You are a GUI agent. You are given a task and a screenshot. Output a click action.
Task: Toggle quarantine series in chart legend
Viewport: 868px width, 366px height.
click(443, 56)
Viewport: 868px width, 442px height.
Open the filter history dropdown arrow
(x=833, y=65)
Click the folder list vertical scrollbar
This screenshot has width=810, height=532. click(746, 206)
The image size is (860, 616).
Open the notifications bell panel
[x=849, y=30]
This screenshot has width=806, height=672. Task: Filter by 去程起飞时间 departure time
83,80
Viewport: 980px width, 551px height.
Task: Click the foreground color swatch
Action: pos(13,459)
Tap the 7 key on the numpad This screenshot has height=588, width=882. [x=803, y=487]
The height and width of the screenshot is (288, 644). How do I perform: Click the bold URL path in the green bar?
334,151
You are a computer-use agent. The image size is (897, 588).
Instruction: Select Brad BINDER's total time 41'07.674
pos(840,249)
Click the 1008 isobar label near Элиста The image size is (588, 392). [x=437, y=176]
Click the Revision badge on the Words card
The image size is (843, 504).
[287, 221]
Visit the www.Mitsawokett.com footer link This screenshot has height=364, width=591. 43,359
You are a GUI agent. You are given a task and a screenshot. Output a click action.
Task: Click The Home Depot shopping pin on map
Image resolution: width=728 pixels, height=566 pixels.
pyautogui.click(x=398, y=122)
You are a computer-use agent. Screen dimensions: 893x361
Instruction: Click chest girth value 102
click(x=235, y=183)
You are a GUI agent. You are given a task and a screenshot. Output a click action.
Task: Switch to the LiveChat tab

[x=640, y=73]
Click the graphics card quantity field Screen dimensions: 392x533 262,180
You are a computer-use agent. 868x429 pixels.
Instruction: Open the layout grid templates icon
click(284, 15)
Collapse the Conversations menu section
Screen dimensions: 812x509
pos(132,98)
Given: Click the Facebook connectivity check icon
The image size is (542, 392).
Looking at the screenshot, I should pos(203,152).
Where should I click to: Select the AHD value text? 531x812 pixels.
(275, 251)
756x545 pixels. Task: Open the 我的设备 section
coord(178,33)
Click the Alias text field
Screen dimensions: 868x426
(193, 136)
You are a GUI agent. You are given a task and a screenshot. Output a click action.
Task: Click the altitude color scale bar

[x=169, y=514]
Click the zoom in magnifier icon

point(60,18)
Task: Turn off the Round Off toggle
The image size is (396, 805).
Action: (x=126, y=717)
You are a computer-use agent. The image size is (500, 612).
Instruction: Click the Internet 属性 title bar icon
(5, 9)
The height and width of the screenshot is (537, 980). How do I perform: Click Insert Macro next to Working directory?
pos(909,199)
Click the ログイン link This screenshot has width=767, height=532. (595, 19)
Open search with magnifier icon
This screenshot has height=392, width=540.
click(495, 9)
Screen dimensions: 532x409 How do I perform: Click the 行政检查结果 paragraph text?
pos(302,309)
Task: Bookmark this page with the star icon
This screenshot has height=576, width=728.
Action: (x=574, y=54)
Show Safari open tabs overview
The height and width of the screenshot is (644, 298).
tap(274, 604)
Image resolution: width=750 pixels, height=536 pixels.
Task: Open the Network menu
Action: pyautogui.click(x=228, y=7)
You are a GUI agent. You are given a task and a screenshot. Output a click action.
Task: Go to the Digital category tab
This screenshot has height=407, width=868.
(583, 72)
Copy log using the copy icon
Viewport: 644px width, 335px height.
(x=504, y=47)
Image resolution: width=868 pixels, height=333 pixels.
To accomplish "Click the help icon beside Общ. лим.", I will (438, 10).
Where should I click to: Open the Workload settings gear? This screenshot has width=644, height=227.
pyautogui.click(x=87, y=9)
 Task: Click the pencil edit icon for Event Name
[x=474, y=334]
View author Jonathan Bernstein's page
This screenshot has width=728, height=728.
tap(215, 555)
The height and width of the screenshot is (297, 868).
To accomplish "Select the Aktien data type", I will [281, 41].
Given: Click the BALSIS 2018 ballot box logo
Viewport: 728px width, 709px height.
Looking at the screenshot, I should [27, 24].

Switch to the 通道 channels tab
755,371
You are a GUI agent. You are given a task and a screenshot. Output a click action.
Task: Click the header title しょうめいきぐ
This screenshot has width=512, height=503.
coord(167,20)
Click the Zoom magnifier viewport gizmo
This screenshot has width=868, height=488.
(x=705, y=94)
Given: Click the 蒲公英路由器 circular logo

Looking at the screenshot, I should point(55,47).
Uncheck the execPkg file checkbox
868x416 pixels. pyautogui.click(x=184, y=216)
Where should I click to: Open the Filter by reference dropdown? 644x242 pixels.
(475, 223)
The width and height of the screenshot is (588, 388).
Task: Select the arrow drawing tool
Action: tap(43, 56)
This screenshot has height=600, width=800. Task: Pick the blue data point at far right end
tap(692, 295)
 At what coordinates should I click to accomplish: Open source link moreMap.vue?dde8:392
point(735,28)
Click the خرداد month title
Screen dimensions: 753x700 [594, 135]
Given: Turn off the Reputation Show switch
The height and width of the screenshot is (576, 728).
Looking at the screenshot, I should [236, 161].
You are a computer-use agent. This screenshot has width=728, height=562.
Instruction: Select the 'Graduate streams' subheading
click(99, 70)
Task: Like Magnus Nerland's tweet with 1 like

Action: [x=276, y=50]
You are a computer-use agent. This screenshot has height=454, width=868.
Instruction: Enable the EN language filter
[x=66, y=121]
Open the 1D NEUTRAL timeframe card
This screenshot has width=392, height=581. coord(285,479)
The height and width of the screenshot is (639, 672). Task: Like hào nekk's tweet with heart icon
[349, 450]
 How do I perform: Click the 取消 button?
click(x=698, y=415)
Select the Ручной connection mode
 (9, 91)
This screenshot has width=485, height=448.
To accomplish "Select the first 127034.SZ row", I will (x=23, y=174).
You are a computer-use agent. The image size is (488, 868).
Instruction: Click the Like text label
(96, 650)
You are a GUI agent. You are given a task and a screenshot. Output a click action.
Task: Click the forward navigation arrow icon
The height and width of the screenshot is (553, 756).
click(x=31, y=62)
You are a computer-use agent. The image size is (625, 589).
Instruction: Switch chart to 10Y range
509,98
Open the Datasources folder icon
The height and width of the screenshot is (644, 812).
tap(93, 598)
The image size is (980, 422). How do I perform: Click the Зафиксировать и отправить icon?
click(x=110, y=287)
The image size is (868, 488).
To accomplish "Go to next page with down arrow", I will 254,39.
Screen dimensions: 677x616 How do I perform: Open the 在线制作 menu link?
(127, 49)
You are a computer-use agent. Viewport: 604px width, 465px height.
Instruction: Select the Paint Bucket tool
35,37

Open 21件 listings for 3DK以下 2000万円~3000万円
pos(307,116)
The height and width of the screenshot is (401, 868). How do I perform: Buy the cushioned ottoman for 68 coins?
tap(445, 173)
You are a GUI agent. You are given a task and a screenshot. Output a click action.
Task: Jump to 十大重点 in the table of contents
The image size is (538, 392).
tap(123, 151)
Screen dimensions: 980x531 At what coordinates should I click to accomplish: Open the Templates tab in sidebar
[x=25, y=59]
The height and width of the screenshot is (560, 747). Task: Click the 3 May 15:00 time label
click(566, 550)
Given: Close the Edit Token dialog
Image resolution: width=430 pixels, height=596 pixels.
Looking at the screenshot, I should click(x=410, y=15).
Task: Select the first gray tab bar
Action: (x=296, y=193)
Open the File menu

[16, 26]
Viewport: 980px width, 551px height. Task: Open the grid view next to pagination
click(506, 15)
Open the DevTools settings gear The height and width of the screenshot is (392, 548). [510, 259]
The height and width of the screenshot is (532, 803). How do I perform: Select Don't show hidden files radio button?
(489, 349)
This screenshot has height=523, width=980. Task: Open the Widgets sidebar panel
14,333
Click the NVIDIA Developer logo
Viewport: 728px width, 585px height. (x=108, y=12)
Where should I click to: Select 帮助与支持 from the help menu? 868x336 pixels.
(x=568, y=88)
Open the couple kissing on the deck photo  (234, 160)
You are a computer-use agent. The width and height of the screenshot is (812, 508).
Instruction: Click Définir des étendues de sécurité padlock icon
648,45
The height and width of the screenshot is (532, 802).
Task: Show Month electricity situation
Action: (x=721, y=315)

* **YOUR ASSIGNMENT**: Identify the lines in the entries above that contain "computer", then copy them out.

* **OUTPUT FOR THIS TASK**:
You are a computer-use agent. The image size is (897, 588).
You are a computer-use agent. Screen dimensions: 893x361
You are a computer-use agent. 868x429 pixels.
You are a computer-use agent. The image size is (500, 612).
You are a computer-use agent. This screenshot has width=728, height=562.
You are a computer-use agent. This screenshot has height=454, width=868.
You are a computer-use agent. The image size is (488, 868).
You are a computer-use agent. The image size is (625, 589).
You are a computer-use agent. Viewport: 604px width, 465px height.
You are a computer-use agent. The width and height of the screenshot is (812, 508).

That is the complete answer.